Cut some Gloucester cheese into thin flakes. Place in a fire-proof dish. Spread some mustard over the cheese and
cover with ale. Cook in the oven until the cheese is dissolved. Make some toast with thick slices of brown bread
and moisten with hot ale. Pour the cheese over the toast and serve very hot.
DOUBLE GLOUCESTER CHEESE
Double Gloucester is the shape of a grindstone with rounded edges. Its texture is crumbly, hard and close. It takes
about 6 months to mature, Double Gloucester has a mellow flavour. Single Gloucester or Gloucester is less known;
it is soft and has an open texture.
GINGERBREAD HUSBANDS
Figures of men made of gingerbread pressed into wooden moulds, baked and gilded.
GLOUCESTER'S ROYAL PIE
This pie was made with lampreys caught in the Severn. It was decorated with gilt ornaments and sent annually to
the King by the Corporation of Gloucester. A pie weighing 20 lb. was sent to Queen Victoria, decorated with truffles
and crayfish on gold skewers, and aspic jelly. On the top was a gold crown and sceptre and at the base four golden
lions, and a banner with the Gloucester coat of arms.
NEWENT APPLE COBS
These are apple dumplings.
HAMPSHIRE
ISLE OF WIGHT DOUGHNUTS
Ingredients : -
2 ounces butter; 1 lb. flour; ½ ( half ) ounce
yeast; 2 eggs; lard; 1 oz castor sugar; raspberry jam; 1½ ( one & half ) gills of warm milk; pinch of
salt.
Mix flour, salt and sugar and divide into two basins. Rub butter into one, yeast and milk into the other. Let batter
mixture rise for ½ ( half ) an hour, then mix
both together and beat in the eggs. Let the batter stand for an hour to rise. Knead and make into 24 round balls,
make a hole and put a little jam in the centre of each. Close up securely. Leave to stand for a little on a floured
tin to prove. Drop into a deep bath of boiling fat and fry until a golden brown; then roll in castor Sugar.
FRIAR'S OMELETTE
Ingredients : -
6 good cooking apples; 3 ounces butter; 2 ounces sugar;
4 egg yolks; grated lemon rind; cloves or nutmeg to flavour; 4 ounces bread-crumbs.

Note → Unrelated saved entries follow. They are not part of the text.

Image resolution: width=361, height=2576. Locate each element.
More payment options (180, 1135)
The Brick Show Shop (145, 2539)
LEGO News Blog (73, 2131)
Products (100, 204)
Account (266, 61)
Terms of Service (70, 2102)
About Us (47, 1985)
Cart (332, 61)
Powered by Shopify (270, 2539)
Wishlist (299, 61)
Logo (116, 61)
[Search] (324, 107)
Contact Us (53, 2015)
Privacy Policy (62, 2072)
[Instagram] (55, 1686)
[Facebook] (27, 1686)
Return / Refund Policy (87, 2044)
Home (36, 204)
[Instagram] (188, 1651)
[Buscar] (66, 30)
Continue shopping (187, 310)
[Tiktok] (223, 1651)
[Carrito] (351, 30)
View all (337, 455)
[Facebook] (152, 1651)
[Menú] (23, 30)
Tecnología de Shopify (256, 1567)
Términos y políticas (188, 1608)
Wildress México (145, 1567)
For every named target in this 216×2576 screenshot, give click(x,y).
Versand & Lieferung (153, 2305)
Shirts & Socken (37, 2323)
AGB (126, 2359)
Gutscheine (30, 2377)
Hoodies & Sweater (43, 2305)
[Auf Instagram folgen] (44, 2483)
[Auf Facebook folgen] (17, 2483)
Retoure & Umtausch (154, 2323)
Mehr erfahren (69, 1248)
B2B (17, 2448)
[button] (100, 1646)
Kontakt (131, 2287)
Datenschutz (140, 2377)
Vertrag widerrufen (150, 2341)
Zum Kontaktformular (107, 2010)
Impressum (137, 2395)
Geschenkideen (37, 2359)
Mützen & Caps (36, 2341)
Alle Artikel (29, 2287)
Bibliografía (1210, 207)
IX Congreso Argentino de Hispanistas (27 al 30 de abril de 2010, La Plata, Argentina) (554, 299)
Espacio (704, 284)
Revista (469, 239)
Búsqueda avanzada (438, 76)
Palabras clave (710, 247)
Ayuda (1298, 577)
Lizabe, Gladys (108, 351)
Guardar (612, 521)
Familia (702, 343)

Bake the apples till tender. Scrape out the pulp. Cream butter and sugar, add lemon rind and pulp and grated cloves
or nutmeg. Grease a pie-dish and sprinkle with bread-crumbs. Beat the yolks into the apple in the pie-dish, pour
the mixture over, cover with bread crumbs, put small bits of butter on top, and bake in a moderate oven for 1 hour
30 minutes till firm and set.
GIPSY BREAD
Ingredients : -
8 ounces flour; 4 ounces brown sugar; 4 ounces sultanas;
a little milk; a little round ginger; 2 ounces grated peel; 4 ounces black treacle; 1 egg; a little mixed spice;
a little bi-carbonate of soda.
Mix dry ingredients. Warm the treacle with milk, add the eggs beaten well, whisk; dissolve the bi-carbonate in
a little milk, add to the mixture, mix all well together and place in 2 separate tins. Bake in a moderate oven
for at least 2 hours.
HAMPSHIRE DROPS
Ingredients : -
4 ounces flour; 4 ounces castor sugar; 1 egg; 4 ounces
corn flour; 4 ounces butter; a little baking powder; a little jam.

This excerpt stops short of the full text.